Please copy out every one of the records below word for word, changing nothing.

++++ Records shown ++++

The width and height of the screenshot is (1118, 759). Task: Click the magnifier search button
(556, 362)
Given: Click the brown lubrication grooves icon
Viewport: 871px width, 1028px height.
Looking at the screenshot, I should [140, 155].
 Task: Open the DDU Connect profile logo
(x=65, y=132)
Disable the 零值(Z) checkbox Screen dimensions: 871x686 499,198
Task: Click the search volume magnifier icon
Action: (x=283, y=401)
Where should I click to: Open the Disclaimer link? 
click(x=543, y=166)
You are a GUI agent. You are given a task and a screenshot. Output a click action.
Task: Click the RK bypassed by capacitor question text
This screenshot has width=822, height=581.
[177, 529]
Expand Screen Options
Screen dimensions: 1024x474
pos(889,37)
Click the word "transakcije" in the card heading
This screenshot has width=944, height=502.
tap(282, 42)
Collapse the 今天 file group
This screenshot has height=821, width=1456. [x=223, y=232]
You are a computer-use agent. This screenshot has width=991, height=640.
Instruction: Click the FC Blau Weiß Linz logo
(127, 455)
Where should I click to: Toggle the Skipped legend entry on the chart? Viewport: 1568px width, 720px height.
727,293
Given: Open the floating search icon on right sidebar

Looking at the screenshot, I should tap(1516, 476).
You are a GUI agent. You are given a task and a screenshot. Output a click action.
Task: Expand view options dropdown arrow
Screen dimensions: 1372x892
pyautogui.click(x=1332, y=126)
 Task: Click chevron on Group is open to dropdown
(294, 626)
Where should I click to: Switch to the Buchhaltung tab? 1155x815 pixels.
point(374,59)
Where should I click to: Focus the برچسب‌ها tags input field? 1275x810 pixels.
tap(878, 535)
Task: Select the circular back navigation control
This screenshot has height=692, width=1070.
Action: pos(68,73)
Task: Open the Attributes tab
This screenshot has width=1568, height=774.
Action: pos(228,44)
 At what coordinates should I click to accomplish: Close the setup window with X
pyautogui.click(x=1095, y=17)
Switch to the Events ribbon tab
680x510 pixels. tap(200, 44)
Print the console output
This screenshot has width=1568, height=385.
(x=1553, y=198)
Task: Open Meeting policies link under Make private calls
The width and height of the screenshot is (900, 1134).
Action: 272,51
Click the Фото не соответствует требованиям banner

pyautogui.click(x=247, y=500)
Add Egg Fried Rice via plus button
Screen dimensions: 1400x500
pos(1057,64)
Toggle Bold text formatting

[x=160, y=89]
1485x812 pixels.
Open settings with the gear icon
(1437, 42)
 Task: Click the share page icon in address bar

++++

Worked solution =>
The width and height of the screenshot is (1118, 759). Task: Click the magnifier search button
(556, 362)
Given: Click the brown lubrication grooves icon
Viewport: 871px width, 1028px height.
Looking at the screenshot, I should [140, 155].
 Task: Open the DDU Connect profile logo
(x=65, y=132)
Disable the 零值(Z) checkbox Screen dimensions: 871x686 499,198
Task: Click the search volume magnifier icon
Action: (x=283, y=401)
Where should I click to: Open the Disclaimer link? 
click(x=543, y=166)
You are a GUI agent. You are given a task and a screenshot. Output a click action.
Task: Click the RK bypassed by capacitor question text
This screenshot has width=822, height=581.
[177, 529]
Expand Screen Options
Screen dimensions: 1024x474
pos(889,37)
Click the word "transakcije" in the card heading
This screenshot has width=944, height=502.
tap(282, 42)
Collapse the 今天 file group
This screenshot has height=821, width=1456. [x=223, y=232]
You are a computer-use agent. This screenshot has width=991, height=640.
Instruction: Click the FC Blau Weiß Linz logo
(127, 455)
Where should I click to: Toggle the Skipped legend entry on the chart? Viewport: 1568px width, 720px height.
727,293
Given: Open the floating search icon on right sidebar

Looking at the screenshot, I should tap(1516, 476).
You are a GUI agent. You are given a task and a screenshot. Output a click action.
Task: Expand view options dropdown arrow
Screen dimensions: 1372x892
pyautogui.click(x=1332, y=126)
 Task: Click chevron on Group is open to dropdown
(294, 626)
Where should I click to: Switch to the Buchhaltung tab? 1155x815 pixels.
point(374,59)
Where should I click to: Focus the برچسب‌ها tags input field? 1275x810 pixels.
tap(878, 535)
Task: Select the circular back navigation control
This screenshot has height=692, width=1070.
Action: pos(68,73)
Task: Open the Attributes tab
This screenshot has width=1568, height=774.
Action: pos(228,44)
 At what coordinates should I click to accomplish: Close the setup window with X
pyautogui.click(x=1095, y=17)
Switch to the Events ribbon tab
680x510 pixels. tap(200, 44)
Print the console output
This screenshot has width=1568, height=385.
(x=1553, y=198)
Task: Open Meeting policies link under Make private calls
The width and height of the screenshot is (900, 1134).
Action: 272,51
Click the Фото не соответствует требованиям banner

pyautogui.click(x=247, y=500)
Add Egg Fried Rice via plus button
Screen dimensions: 1400x500
pos(1057,64)
Toggle Bold text formatting

[x=160, y=89]
1485x812 pixels.
Open settings with the gear icon
(1437, 42)
 Task: Click the share page icon in address bar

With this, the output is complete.